* What is being asked:
Locate every line in the records below that holds the word "agent" and return each one.

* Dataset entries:
______________________________

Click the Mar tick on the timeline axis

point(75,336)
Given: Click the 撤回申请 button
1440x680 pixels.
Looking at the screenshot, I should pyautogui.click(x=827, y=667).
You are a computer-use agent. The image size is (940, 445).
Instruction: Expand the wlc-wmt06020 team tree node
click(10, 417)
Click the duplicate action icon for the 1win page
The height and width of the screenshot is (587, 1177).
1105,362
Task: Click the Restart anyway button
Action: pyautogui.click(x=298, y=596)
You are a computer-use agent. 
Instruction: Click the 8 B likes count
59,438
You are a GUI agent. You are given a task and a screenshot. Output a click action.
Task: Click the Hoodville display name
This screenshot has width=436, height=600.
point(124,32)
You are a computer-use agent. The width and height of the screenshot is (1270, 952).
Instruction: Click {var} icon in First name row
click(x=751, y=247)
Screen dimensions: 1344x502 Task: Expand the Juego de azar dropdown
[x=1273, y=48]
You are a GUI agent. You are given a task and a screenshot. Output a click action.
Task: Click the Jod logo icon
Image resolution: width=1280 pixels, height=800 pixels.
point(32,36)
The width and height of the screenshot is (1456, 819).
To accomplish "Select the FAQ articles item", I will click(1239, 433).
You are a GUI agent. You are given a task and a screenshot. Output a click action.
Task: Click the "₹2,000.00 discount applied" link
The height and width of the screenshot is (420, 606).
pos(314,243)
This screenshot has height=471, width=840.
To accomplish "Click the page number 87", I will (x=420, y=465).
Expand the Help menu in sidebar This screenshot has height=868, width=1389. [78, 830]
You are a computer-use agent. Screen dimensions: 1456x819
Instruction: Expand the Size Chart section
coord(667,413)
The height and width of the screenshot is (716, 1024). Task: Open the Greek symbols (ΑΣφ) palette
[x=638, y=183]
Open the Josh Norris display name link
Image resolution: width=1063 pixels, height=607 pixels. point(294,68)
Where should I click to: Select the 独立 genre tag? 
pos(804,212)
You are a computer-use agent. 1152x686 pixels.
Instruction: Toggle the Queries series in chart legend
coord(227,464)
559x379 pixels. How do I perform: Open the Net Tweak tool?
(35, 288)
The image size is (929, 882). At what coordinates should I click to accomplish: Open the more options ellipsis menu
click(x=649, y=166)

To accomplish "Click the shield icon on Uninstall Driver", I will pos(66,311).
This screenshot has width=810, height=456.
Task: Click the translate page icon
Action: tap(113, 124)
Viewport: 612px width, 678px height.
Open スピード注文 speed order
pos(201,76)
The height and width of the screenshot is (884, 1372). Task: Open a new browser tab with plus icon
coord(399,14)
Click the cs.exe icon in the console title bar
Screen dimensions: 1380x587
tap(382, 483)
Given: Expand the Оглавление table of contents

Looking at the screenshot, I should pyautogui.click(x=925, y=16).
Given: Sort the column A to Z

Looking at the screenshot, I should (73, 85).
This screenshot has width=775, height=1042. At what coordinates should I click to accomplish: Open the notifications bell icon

______________________________

* Solution:
You are a computer-use agent. The image size is (940, 445).
You are a computer-use agent. 
You are a GUI agent. You are given a task and a screenshot. Output a click action.
You are a computer-use agent. The width and height of the screenshot is (1270, 952).
You are a GUI agent. You are given a task and a screenshot. Output a click action.
You are a GUI agent. You are given a task and a screenshot. Output a click action.
You are a computer-use agent. Screen dimensions: 1456x819
You are a computer-use agent. 1152x686 pixels.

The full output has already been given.